● **PROBLEM STATEMENT**
Print every line of the listing below, starting with the line that holds "The image size is (606, 1568)." and going on through the line that holds "Task: Mute the instrument with M button", both included, and print nothing else.
BEGIN
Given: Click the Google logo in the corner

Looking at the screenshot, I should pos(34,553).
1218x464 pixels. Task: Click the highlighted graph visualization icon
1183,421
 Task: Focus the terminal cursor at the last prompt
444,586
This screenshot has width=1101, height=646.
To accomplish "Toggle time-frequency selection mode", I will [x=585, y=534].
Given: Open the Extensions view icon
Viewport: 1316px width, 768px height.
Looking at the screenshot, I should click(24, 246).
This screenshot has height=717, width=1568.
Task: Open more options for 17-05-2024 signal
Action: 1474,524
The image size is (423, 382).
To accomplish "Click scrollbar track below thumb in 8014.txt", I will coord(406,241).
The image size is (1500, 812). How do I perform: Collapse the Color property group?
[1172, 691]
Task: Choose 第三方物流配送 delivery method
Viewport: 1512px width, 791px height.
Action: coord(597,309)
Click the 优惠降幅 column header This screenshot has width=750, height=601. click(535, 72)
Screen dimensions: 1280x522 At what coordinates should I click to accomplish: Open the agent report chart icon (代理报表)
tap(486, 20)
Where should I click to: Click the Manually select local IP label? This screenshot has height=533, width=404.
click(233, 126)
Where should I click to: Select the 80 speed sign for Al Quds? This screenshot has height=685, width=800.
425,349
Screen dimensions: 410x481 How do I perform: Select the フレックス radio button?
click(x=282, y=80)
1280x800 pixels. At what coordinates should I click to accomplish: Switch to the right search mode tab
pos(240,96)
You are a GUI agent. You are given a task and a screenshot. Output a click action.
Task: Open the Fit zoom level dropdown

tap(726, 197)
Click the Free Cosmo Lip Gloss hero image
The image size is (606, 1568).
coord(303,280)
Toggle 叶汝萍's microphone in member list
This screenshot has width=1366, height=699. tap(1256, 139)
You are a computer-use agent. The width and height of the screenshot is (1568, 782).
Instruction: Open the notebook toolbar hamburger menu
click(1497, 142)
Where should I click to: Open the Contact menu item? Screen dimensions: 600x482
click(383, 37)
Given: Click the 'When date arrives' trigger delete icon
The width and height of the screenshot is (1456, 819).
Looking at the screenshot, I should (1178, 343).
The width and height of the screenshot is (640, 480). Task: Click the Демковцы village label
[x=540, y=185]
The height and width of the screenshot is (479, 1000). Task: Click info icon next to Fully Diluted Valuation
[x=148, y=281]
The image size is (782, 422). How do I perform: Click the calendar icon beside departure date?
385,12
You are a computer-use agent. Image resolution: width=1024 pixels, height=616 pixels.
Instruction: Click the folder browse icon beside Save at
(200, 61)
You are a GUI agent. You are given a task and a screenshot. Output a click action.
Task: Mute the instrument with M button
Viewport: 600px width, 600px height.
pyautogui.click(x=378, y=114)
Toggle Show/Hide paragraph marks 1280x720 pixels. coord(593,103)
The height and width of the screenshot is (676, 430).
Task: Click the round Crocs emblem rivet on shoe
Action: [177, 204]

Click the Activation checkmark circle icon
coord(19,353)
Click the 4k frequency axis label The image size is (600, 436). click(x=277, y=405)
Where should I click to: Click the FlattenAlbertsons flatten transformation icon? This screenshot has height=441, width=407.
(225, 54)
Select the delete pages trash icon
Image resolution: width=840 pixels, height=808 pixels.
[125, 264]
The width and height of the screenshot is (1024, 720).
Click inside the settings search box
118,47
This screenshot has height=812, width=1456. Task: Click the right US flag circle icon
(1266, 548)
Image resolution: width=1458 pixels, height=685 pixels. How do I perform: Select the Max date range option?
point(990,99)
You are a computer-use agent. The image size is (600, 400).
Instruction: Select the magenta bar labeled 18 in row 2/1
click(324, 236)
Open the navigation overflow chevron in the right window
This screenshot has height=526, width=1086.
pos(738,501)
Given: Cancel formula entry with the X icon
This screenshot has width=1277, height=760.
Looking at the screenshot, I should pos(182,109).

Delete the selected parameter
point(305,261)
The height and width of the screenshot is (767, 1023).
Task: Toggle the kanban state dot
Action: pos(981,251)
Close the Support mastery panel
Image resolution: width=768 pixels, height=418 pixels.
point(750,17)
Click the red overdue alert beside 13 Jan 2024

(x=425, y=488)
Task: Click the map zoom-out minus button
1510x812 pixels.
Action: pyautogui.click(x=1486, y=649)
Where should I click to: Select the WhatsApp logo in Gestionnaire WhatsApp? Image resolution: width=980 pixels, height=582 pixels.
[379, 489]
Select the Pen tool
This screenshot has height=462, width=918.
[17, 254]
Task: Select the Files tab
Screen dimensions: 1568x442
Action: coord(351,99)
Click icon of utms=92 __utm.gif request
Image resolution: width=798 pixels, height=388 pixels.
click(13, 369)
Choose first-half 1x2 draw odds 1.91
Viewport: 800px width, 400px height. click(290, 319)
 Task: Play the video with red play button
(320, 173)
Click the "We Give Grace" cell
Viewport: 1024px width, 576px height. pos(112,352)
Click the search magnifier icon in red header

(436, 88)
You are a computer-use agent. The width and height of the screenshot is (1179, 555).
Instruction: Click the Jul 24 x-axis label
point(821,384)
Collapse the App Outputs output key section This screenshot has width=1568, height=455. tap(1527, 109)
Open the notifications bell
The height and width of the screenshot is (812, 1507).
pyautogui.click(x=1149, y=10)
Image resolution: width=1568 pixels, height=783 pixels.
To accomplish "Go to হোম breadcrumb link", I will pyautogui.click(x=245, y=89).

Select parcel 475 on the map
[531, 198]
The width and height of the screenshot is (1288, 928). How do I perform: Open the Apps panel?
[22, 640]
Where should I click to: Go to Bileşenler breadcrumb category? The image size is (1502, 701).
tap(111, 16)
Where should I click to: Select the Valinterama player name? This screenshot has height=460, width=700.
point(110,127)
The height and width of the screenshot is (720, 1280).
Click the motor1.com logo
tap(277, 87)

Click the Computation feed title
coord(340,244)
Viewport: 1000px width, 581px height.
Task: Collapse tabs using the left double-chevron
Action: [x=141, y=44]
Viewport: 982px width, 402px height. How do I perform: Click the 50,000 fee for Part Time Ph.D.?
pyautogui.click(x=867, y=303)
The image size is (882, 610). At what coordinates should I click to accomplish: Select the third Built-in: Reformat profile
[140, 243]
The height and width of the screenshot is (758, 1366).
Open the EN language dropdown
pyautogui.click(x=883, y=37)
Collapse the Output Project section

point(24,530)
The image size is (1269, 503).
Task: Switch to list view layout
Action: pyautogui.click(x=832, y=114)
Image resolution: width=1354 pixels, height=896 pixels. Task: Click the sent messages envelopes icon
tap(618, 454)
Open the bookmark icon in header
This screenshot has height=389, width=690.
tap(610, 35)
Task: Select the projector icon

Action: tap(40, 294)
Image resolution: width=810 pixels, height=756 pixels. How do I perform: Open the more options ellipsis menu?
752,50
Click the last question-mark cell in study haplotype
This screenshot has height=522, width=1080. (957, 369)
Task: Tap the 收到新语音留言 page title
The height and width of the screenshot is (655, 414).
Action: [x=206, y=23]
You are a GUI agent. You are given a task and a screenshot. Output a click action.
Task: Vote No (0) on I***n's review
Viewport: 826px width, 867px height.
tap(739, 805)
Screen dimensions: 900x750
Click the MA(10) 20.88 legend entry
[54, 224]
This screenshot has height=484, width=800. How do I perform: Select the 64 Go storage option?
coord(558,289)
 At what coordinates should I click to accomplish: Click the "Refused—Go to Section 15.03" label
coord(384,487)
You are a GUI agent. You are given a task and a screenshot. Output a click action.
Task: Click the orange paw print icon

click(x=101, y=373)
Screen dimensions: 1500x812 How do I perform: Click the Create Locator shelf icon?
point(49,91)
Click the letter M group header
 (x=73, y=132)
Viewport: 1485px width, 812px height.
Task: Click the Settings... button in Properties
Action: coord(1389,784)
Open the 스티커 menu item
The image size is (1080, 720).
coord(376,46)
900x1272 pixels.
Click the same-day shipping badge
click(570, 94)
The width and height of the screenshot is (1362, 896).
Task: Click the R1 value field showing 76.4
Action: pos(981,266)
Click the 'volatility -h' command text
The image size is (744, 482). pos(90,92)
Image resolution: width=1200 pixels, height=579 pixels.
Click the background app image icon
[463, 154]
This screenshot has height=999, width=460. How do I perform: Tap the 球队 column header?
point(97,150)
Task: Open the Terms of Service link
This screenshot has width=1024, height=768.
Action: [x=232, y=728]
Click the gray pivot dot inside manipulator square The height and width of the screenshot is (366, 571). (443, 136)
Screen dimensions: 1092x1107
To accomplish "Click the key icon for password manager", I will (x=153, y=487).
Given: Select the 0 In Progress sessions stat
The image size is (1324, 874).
END
● **SOLUTION FOR THIS EXERCISE**
The image size is (606, 1568).
coord(303,280)
Toggle 叶汝萍's microphone in member list
This screenshot has width=1366, height=699. tap(1256, 139)
You are a computer-use agent. The width and height of the screenshot is (1568, 782).
Instruction: Open the notebook toolbar hamburger menu
click(1497, 142)
Where should I click to: Open the Contact menu item? Screen dimensions: 600x482
click(383, 37)
Given: Click the 'When date arrives' trigger delete icon
The width and height of the screenshot is (1456, 819).
Looking at the screenshot, I should (1178, 343).
The width and height of the screenshot is (640, 480). Task: Click the Демковцы village label
[x=540, y=185]
The height and width of the screenshot is (479, 1000). Task: Click info icon next to Fully Diluted Valuation
[x=148, y=281]
The image size is (782, 422). How do I perform: Click the calendar icon beside departure date?
385,12
You are a computer-use agent. Image resolution: width=1024 pixels, height=616 pixels.
Instruction: Click the folder browse icon beside Save at
(200, 61)
You are a GUI agent. You are given a task and a screenshot. Output a click action.
Task: Mute the instrument with M button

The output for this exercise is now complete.